Conforme crescemos e vamos nos tornando adultos, a separação dos pais é iminente, tanto a separação física quando a separação de ideias e ideais. Semana passada falei sobre o crime imaginário de abandono, que é quando nos separamos fisicamente da família. O texto de hoje fala sobre o crime imaginário de deslealdade, que é quando há separação entre as ideias da família e as nossas.

Quando ousamos pensar diferente dos nosso pais, podemos sentir que estamos sendo desleais a eles. Assim, o quinto crime imaginário é a deslealdade. Esse crime, junto com o abandono, faz parte da culpa da separação.

“Culpa de separação… é a crença infantil, inferida através da experiência, de que, se a criança se torna mais independente, estará magoando os pais” (1).

A coisa mais comum e esperada que existe é que nós nos tornemos independente dos nossos pais, seja financeiramente, seja emocionalmente. Porém, os pais esperam que os filhos reproduzam os ensinamentos que lhes foram passados, sejam esses ensinamentos valores, preceitos religiosos, crenças, posicionamento político, filosófico, etc. Eles também tem certas expectativas em relação aos filhos, em relação aos seus comportamentos e escolhas.

Sendo assim, quando os filhos violam de alguma forma essas expectativas e desejos dos pais, podem se sentir culpados por deslealdade. Caso o filho decida adotar outra religião, outro posicionamento político, casar com alguém de raça ou classe diferente, escolher uma profissão que não foi a sonhada pela família, escolher não dar continuidade à empresa dos pais, etc, pode sentir que não está sendo leal aos pais, principalmente se esses demonstrarem algo que confirme isso.

Outra forma mais sutil de se sentir desleal é criticando os pais, principalmente se esses não aceitarem bem essas críticas. Conforme crescemos, percebemos que os pais não são aqueles heróis da infância e que eles também têm defeitos. Para muitos pais é difícil aceitar que seus filhos percebam esses seus defeitos, pois acham que os filhos devem sempre elogia-los, independente do que façam.

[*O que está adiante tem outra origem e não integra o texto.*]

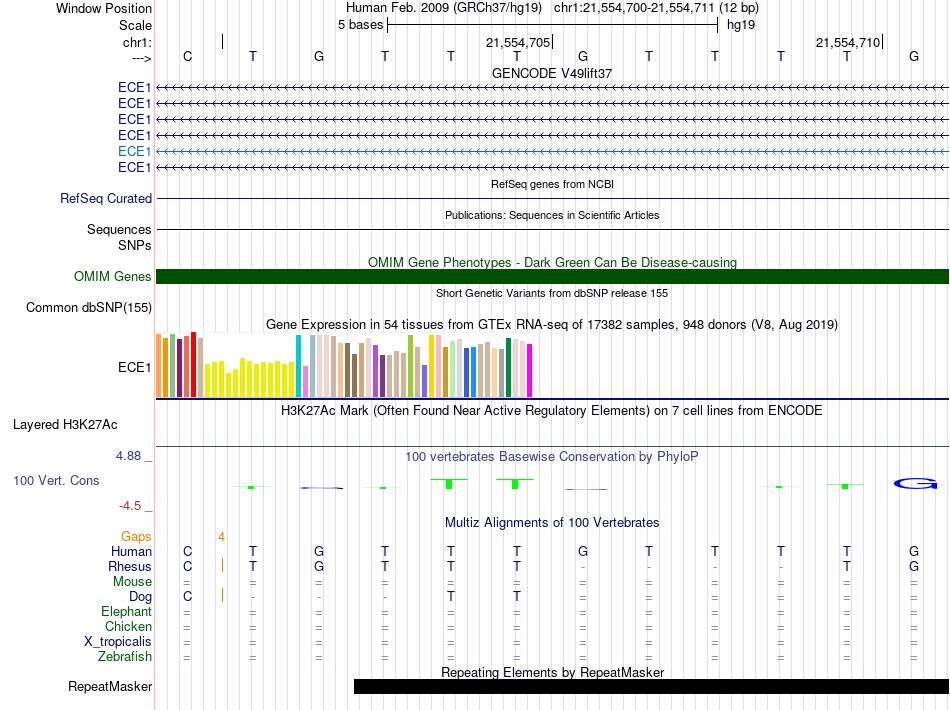Click the Common dbSNP(155) track label

click(x=88, y=308)
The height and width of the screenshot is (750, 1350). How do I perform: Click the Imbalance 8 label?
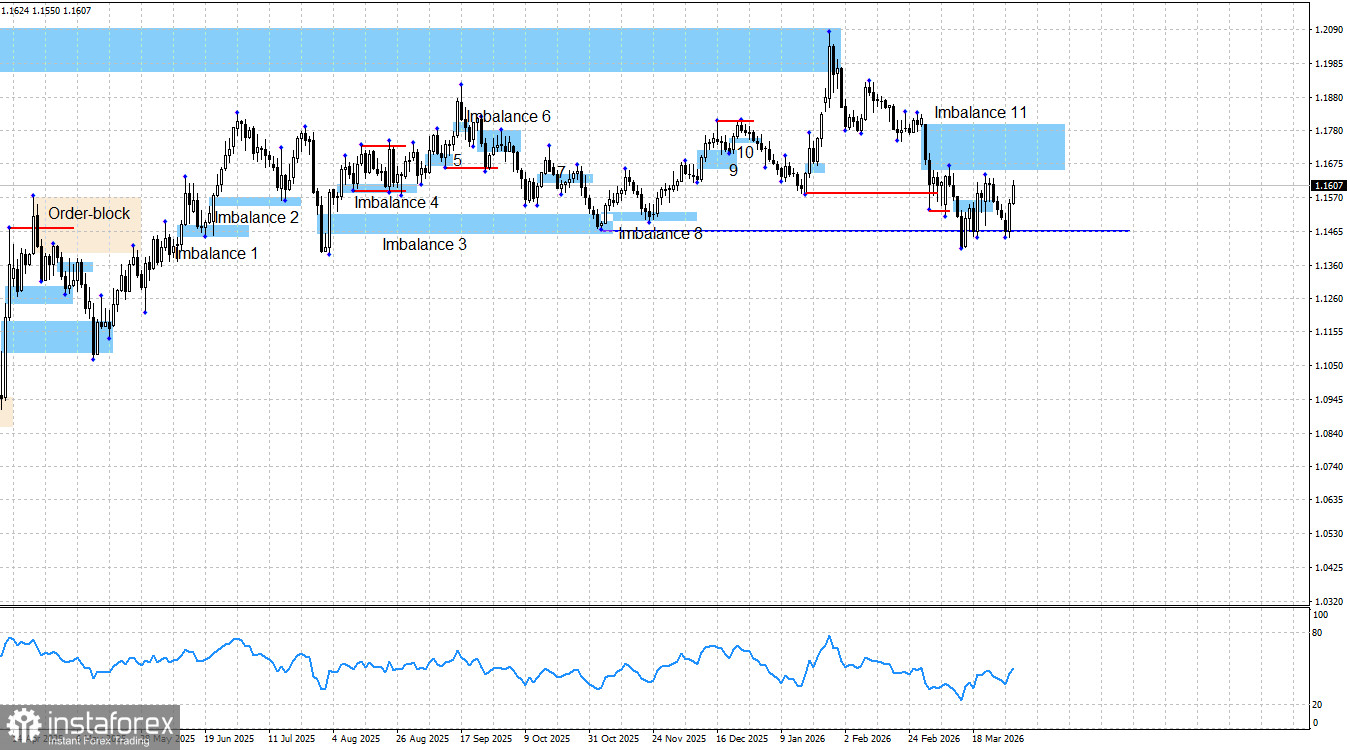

Além da crítica direta aos pais, muitos filhos podem se sentir desleais ao falar dos defeitos dos pais para outras pessoas de fora da família. É possível que para si eles aceitem os defeitos dos pais, mas não conseguem admiti-los para outros. É por isso que tantas pessoas tem receio de fazer terapia, pois terão que falar abertamente para uma terceira pessoa que seus pais podem ter cometido erros.

O fato de falar abertamente sobre os defeitos dos pais pode ser muito doloroso para algumas pessoas. Caso elas tenham idealizado uma imagem de pais perfeitos, desconstruir essa imagem pode causar uma sensação de traição muito grande.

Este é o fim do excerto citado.